Ils devisaient sur la journée, sur l'étape de demain, sur
la vie, leur sport. On le voyait exténué, les traits du visages tirés, la
chevelure hirsute, le regard triste, fouillant des yeux le plafond, cherchant un
repère, la voix faible, désabusée. Il disait qu'il avait passé une journée en enfer, il ne
pensait jamais voir cette foutue ligne blanche, chaque accélération passée était
une torture, chaque attaque à venir une condamnation certaine, chaque descente
un sursis fragile, chaque bosse un échafaud en puissance. Sur les dix
derniers kilomètres, parcourus à 60 a l'heure, il avait connu le paroxysme de la
douleur, il redoutait la journée suivante et celle d'après et toutes les
autres avec. Il disait qu'avec pareilles difficultés, lutter contre le dopage
était un voeu pieux. Le téléspectateur a compris à cet instant, deviné un
engagement contre l'aide pharmacologique, une bonne chose. Il apparaissait
fragile, terriblement humain, touchant, très loin du discours lisse, stéréotypé,
creux
servi par les sportifs dans toutes les circonstances de leur carrière, le masque du
champion tombait sous les doutes de l'homme. On le voyait sous un
jour nouveau, il faisait parti des copains, on se sentait proche de lui, on
aurait aimé lui parler, le rassurer, aller boire un coup avec lui au café du
coin, le prendre par l'épaule pour lui dire qu'il aurait d'autres occasions de
faire parler la poudre, d'autres rendez vous pour sa classe, tout un tas de
raisons de nous faire rêver encore. On allait pouvoir
être fier, ce n'était plus si courant depuis quelque temps.

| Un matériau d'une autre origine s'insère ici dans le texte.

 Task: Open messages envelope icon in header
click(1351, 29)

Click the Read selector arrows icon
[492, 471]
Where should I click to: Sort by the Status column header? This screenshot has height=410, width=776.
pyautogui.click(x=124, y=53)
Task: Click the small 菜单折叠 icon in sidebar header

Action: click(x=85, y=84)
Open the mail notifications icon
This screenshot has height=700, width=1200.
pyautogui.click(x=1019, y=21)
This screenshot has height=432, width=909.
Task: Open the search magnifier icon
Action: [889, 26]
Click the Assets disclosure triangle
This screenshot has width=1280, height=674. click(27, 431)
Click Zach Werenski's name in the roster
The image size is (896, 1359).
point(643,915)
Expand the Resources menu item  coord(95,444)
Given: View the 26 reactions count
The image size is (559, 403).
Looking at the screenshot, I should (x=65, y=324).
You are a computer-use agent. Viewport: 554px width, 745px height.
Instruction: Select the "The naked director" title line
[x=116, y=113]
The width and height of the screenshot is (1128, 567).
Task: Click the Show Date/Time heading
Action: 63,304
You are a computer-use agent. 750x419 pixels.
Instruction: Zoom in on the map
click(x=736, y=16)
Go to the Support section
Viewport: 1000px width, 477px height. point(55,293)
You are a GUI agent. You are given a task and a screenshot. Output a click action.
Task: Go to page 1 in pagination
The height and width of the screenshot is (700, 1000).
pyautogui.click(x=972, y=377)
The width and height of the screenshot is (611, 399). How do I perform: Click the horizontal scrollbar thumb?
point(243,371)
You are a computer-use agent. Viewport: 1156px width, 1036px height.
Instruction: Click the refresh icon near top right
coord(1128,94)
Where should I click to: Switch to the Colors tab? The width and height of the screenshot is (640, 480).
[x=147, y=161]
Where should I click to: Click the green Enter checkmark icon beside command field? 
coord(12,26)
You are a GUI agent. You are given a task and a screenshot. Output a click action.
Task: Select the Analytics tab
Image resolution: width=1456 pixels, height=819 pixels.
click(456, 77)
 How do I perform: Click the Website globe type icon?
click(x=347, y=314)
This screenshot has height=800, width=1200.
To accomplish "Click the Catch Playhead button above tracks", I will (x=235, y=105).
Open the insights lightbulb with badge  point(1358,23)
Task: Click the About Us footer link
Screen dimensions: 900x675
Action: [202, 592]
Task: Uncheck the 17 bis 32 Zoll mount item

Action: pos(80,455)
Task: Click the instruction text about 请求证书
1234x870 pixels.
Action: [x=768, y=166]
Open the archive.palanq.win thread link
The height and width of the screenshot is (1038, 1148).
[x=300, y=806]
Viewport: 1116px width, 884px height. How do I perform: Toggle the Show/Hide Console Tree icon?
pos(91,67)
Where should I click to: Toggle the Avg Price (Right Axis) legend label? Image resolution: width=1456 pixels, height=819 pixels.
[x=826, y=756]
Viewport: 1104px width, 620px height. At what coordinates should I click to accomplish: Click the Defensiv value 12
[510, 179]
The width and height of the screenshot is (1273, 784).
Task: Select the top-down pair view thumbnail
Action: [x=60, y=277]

Les années ont passées, quelques abcès ont percés, succédant à
d'autres tout aussi nauséabonds. Les repentis, pris la main dans le pot de
confiture, se montraient volubiles à ne plus pouvoir arrêter leurs confessions
vengeresses, éclaboussant le plus de monde possible parce qu'ils veulent bien
tomber, mais pas tout seul, parce que c'est injuste à leurs yeux et c'est peut-
être vrai que ça le serait. On a re-vu,
ré- entendu, re-lu les mêmes sempiternels aveux, faisant un lit idéal à toutes
les rumeurs gluantes, glauques, tenaces.
Son équipe était dans l'oeil du cyclone, je l'imaginais
volontiers serein, forcément épargné. La police a prouvé le contraire, "il" est
comme beaucoup d'autres tombés avant lui, précipités dans une fuite en avant
infernale, consternant.
J'ai compris que si la caméra se faisait oublier lors du
reportage, lui ne l'avait pas oublié. Il envoyait un message, travaillait son image, une image qu'il a
envoyé, que j'ai colorié et aujourd'hui déchirée, amer.
C'est pas parce qu'on cuisine si bien le gibier dans notre
beau pays, qu'il faut y voir soixante millions de pigeons.